Lauro não disfarçava o que sentia. E cada vez mais fazia questão de demonstrar sua insatisfação e suas angústias fosse com quem fosse. Falava o que lhe vinha à cabeça. Muitas vezes parecia desequilibrado, muito embora tudo o que falasse fosse pertinente. Ultimamente estava cansado das guerras que entristecem e envergonham nossa raça. Dizia que não podia mais suportar os mandos e desmandos dos governantes, os aumentos absurdos, os impostos inexplicáveis, a corrupção que corria cada vez mais solta, a exploração do trabalhador, que vivíamos todos esmagados num contexto social aquém do que merecíamos, que a violência era tratada agora como um produto de marketing político, que não acreditava na humanidade, que não havia luz no fim do túnel, que a crise econômica era uma bola de neve, que nosso país vivia uma mentira e que a hipocrisia havia contaminado tudo e mais um monte de absurdos indiscutíveis.

- Eu também sou hipócrita - ele admitiu, enquanto eu dava o último trago no meu cigarro.

Permaneci calado, ouvindo tudo aquilo. Ele continuou afirmando que estávamos todos contaminados, cegos, tontos, caminhando sem rumo, feito máquinas sem controle, robotizados. Por um instante eu fui obrigado a pensar naquilo tudo e me dei conta que ele talvez estivesse certo e que se o mundo acabasse dali a um mês eu seria apenas mais um a virar poeira, assim como ele, mas só que ele tinha algumas contestações que o faziam diferente de mim e de todos os demais. Me deu uma sensação de vazio, de que até hoje eu não fizera nada, como se eu tivesse sucumbido e entrado naquela roda viva que me deixava inerte e inútil. O que eu poderia ter sido se perdeu e eu nem soube onde foi que isso se deu.
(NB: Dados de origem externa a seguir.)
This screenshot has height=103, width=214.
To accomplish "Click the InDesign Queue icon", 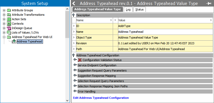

Me subiu um frio na espinha. Apaguei o meu cigarro ali mesmo no chão do estacionamento, olhei para ele meio sem graça e admiti que tinha medo,  que eu também gostaria de viver num mundo diferente, mas que era daquele modo rude que a vida se apresentava para mim e para ele e que, sendo assim, era preciso aceitar o que o destino nos reservava. Disse essas coisas todas sem muita convicção e me despedi dele sem confessar que eu também era um hipócrita, um covarde, que deixei alguns amores escaparem nesta vida, deixei de agradecer a quem devia, que esqueci de alguns amigos e parei de escrever poesias para encarar um mundo que se mostrava a cada dia mais cruel.

Subi as escadas devagar. Já passava das seis. Lá em cima, o caos. E nem era o fim do mundo ainda.